Перечень дополнительных медикаментов:
1. Диклофенак, табл., драже 25 мг, 50 мг, 75 мг, 100 мг, 150 мг;мазь, гель; раствор для инъекций 75 мг/3 мл, 75 мг/2 мл;
2. Кетопрофен раствор для инъекций 100 мг/мл, 100 мг/2 мл; раствор для внутримышечных инъекций 50 мг/мл; капсула 50 мг, 150 мг; таблетки, таблетки покрытые оболочкой 100 мг, 150 мг;
3. Преднизолон раствор для инъекций в ампулах 25 мг/мл, 30 мг/мл;
4. Дексаметазон раствор для инъекций в ампулах 0,4%;
5. Глюкоза раствор для инфузий 5%, 10%
6. Натрия хлорид растворы для инфузий;
7. Натрия хлорида - 6,0; калия хлорида - 0,39, магния хлорида -0,19; натрия гидрокарбоната - 0,65; натрия фосфата однозамещенного - 0,2; глюкозы - 2,0 раствор для инфузий;
8. Гидроксиэтилкрахмал (пентакрахмал) раствор для инфузий 6%, 10%.
9. Стерильный концентрат продуктов обмена кишечной микрофлоры капли для приема внутрь 30 мл, 100 мл.
10. Лоратадин таблетки, 10 мг.
11. Кетотифен таблетки, 1 мг.
12. Экстракт валерианы 125 мг, мелиссы 25 мг, мяты перечной 25 мг; таблетки.
13. Настойка пустырника (1:5) на 70% спирте; во флаконах по 40 мл или флаконах-капельницах по 50 мл.

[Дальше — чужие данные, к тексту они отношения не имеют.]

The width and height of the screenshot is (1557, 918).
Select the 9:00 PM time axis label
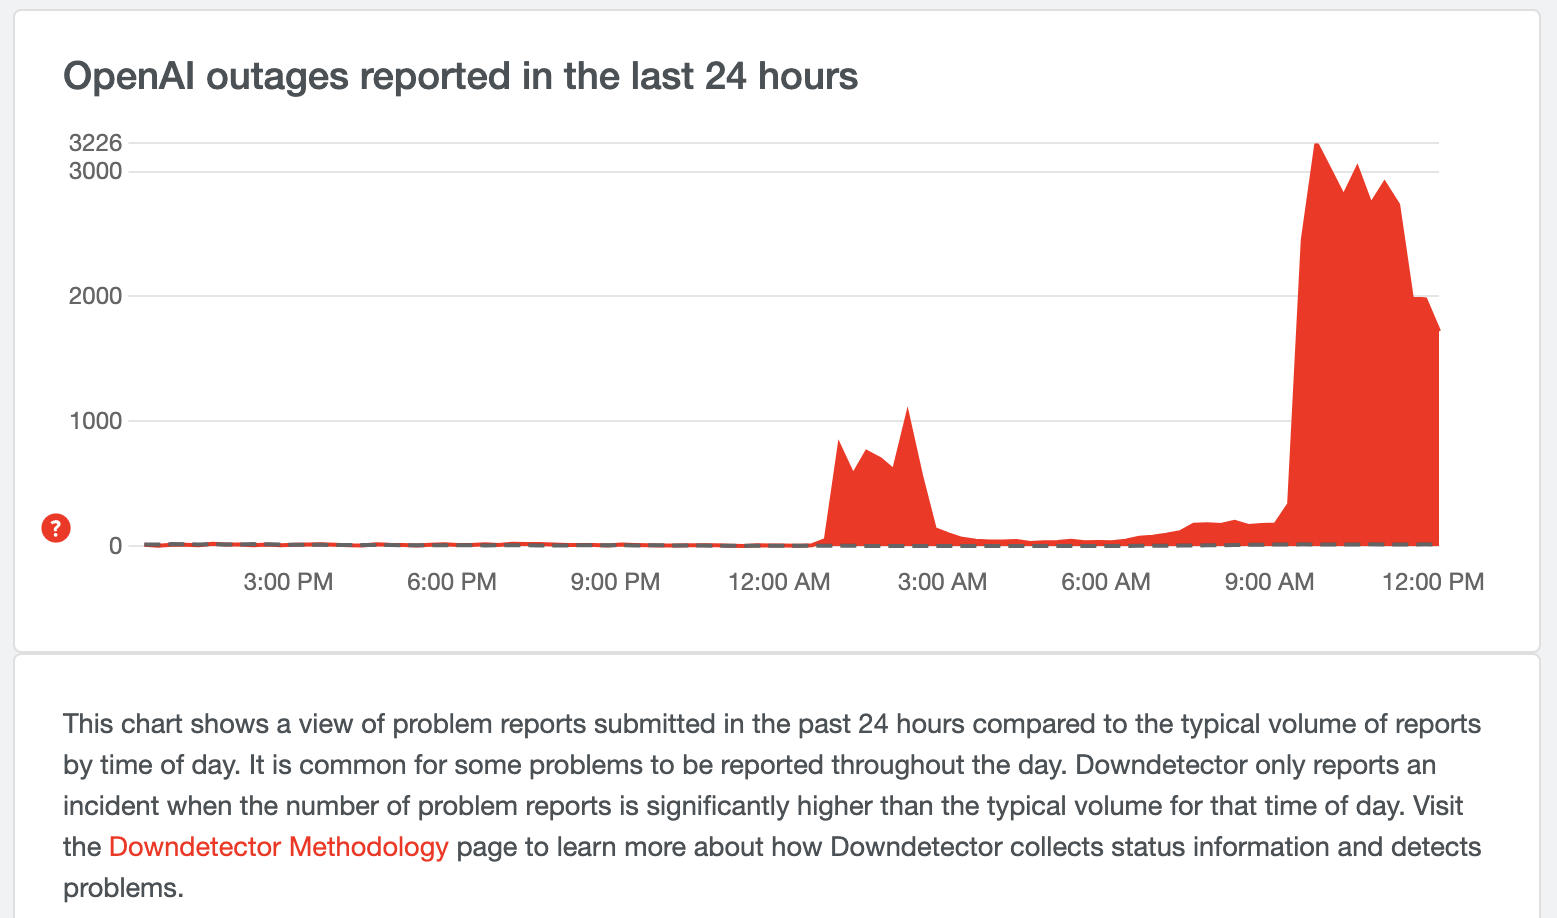(615, 581)
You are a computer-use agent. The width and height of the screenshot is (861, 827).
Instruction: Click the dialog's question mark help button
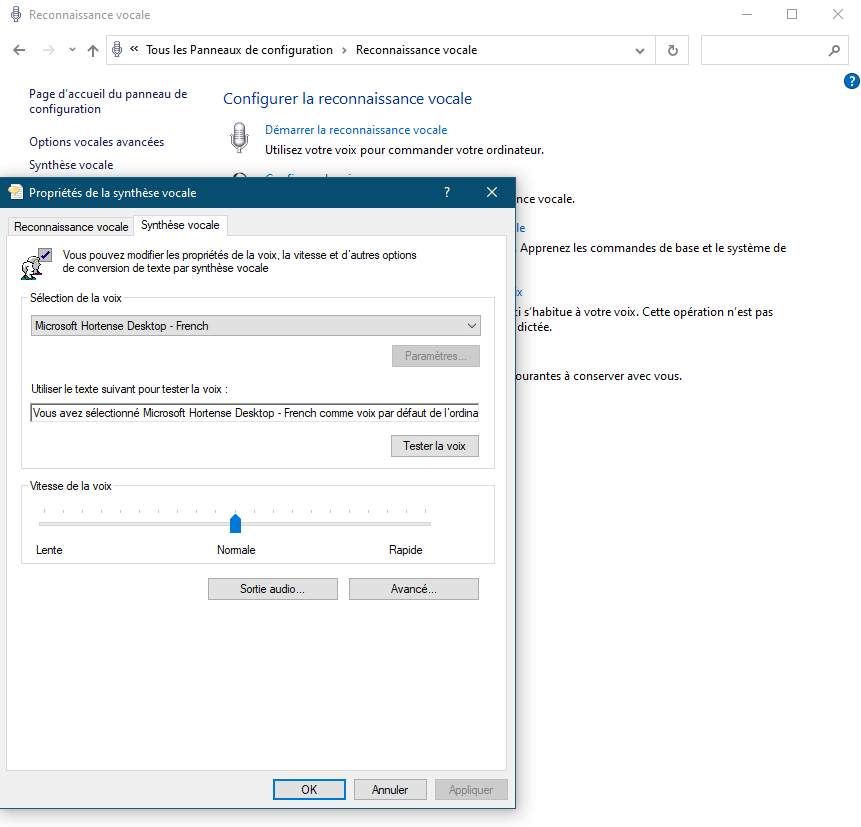[447, 192]
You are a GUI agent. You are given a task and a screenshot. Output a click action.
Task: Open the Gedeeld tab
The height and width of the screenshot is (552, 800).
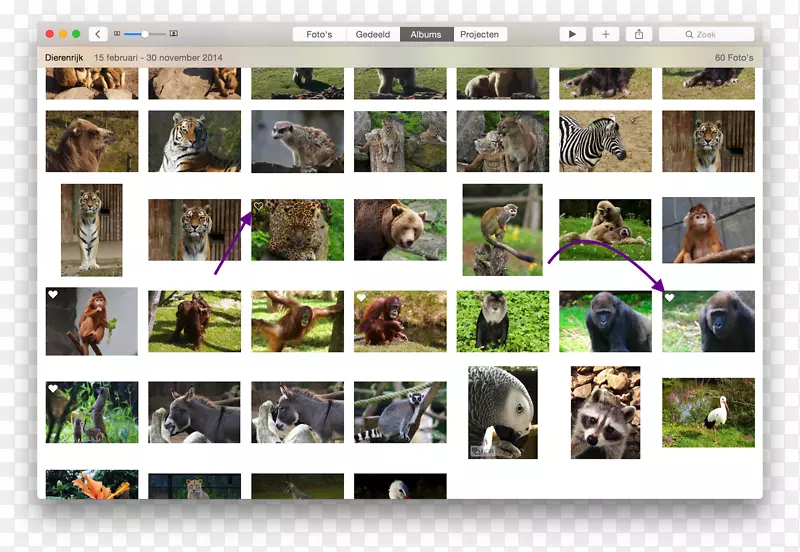click(373, 34)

Другие виды лечения (назначаются консультантом физиотерапевтом):
- ультрафиолетовые лучи (УФО, соллюкс);
- электрофорез обезболивающих и противовоспалительных средств;
- ультразвук и фонофорез обезболивающих и противовоспалительных средств;
- массаж,
- индукторотерапия;
- магнитотерапия;
- УВЧ-терапия;
- лазеротерапия.

Хирургическое вмешательство: нет.

Дальнейшее ведение:
Санаторно-курортное лечение показано не ранее, чем через 3 месяца после обострения – желательны курорты местного климата: Мерке (Жамбылская область), Муялды (Восточно-Казахстанская область), Жана-Курган (Кызылординская область), Алма-Арасан, Капал-Арасан (Алматинская область).

Индикаторы эффективности лечения и безопасности методов диагностики и лечения:
1. Купирование признаков обострения локальных процессов.
2. Снижение признаков астеновегетативного синдрома.